Cheesy Jalapeño Popper Stuffed Zucchini Boats
Cheesy Jalapeño Popper Stuffed Zucchini Boats hollow out tender zucchini halves and fill them with a creamy mixture of cream cheese, sharp cheddar, pickled and fresh jalapeños, and yogurt or sour cream. The filling is seasoned with garlic powder and a touch of salt, topped with toasted panko breadcrumbs and extra cheddar cheese, then baked until golden and bubbly. The dish offers a balance of creamy, spicy, and crunchy textures with fresh notes from the zucchini.
Ingredients
- 3 zucchini
- 4 oz cream cheese
- 3 oz cheddar cheese plus extra for topping, grated sharp
- 3-4 TBSP yogurt or sour cream, plain, Greek
- 1-2 TBSP jalapeño diced, jarred, pickled
- 1 jalapeño (seeds/stem removed + minced)
- ¼ tsp garlic powder
- ⅛ tsp salt
- ⅓ cup panko breadcrumbs
- parsley optional, for garnish
Instructions
- Pre-heat oven to 400 degrees F.
- Bring a large pot of water to boil.
- Slice zucchini in half lengthwise and blanch in boiling water for 2 minutes.
- Remove from water with tongs, run under cold water, and set aside.
- Once cool enough to handle, use a mellon baller, spoon, or pairing knife to scoop out the seeds from the center of the zucchini out (potato-skin style!) leaving maybe 1/4 inch or so to maintain shape.
- Soften cream cheese on the counter or in the microwave for 30 seconds, until easily stirred.
- Add yogurt (or sour cream), 2/3 of your cheddar cheese, pickled and fresh jalapeños, garlic powder, and salt.
- Add as much jalapeño as you want to control the heat. As written, they're medium.
- Mix well and set aside.
- For an extra-golden, extra-crispy topping, toast your panko in a skillet on medium-low heat with a teeny bit of butter, oil, or spray oil until golden. This is optional but delicious!

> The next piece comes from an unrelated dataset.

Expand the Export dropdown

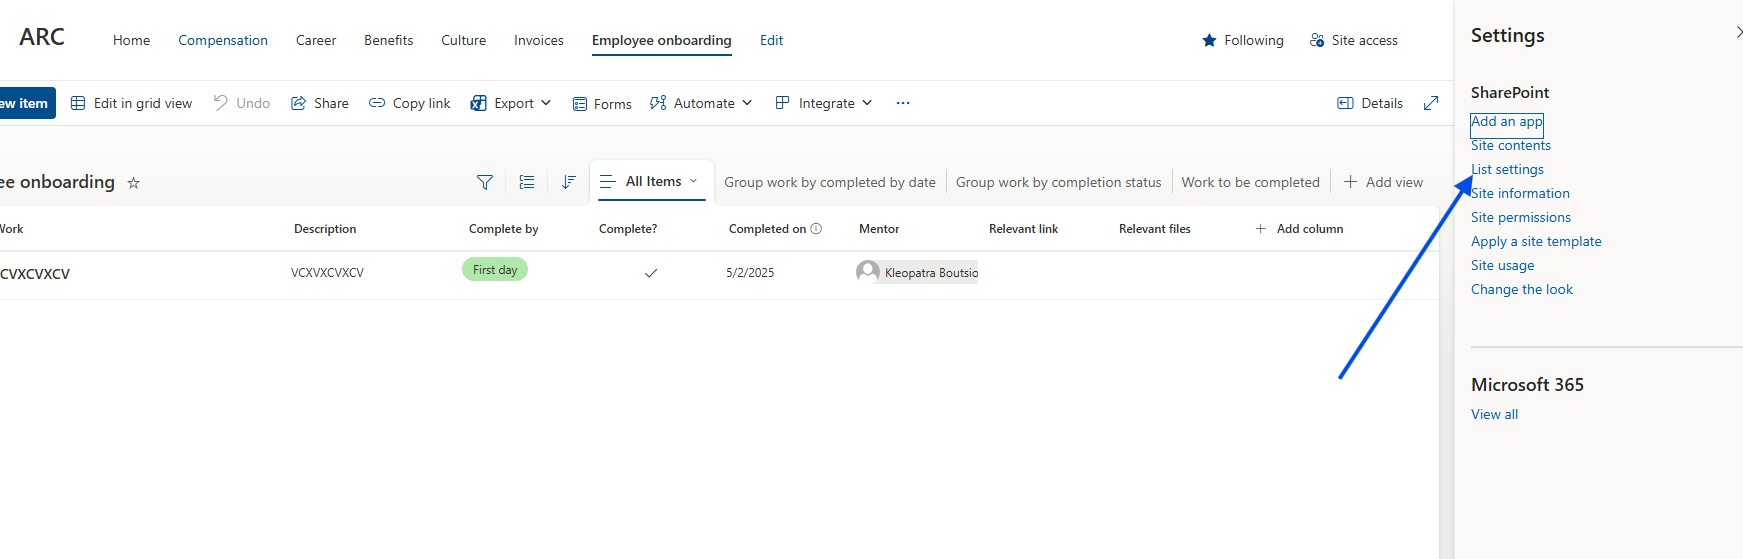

- Blot your zucchini dry with a paper towel and spoon in your filling, approx. 2-3 TBSP of filling per zucchini boat. Top with remaining cheddar (and even extra if you're feeling super cheesy!) and sprinkle panko on top.
- Bake at 400 degrees F on a baking sheet for 15-20 minutes until tender yet firm. For softer squash, feel free to add a few extra minutes bake time.
- For extra-melty poppers, microwave for 30 seconds before serving. (optional but OMG cheesy!)
- Garnish with parsley if desired and dig in!
Notes
- Use all pickled, all fresh, or a combination of jalapeños to adjust heat and flavor.
- Control spiciness by varying the amount of fresh jalapeño and optionally adding hot sauce to the filling.
- The recipe yields six zucchini boats but can be increased for larger groups.
- Zucchini boats can be cut into smaller pieces and served with toothpicks for parties.
- Toasting panko crumbs with butter or oil adds extra crispiness to the topping.
- Nutrition estimates are approximate and should be adjusted as needed.
Nutrition Information
Nutrition Facts
Serving: 6 servings
Amount Per Serving
Calories 158
% Daily Value*
| Calories | 158kcal | 8% |
| Carbohydrates | 7g | 2% |
| Protein | 7g | 14% |
| Fat | 12g | 18% |
| Saturated Fat | 7g | 35% |
| Cholesterol | 36mg | 12% |
| Sodium | 260mg | 11% |
| Potassium | 313mg | 7% |
| Fiber | 1g | 4% |
| Sugar | 4g | 8% |
| Vitamin A | 645IU | 13% |
| Vitamin C | 20mg | 22% |
| Calcium | 151mg | 15% |
| Iron | 1mg | 6% |
* Percent Daily Values are based on a 2,000 calorie diet.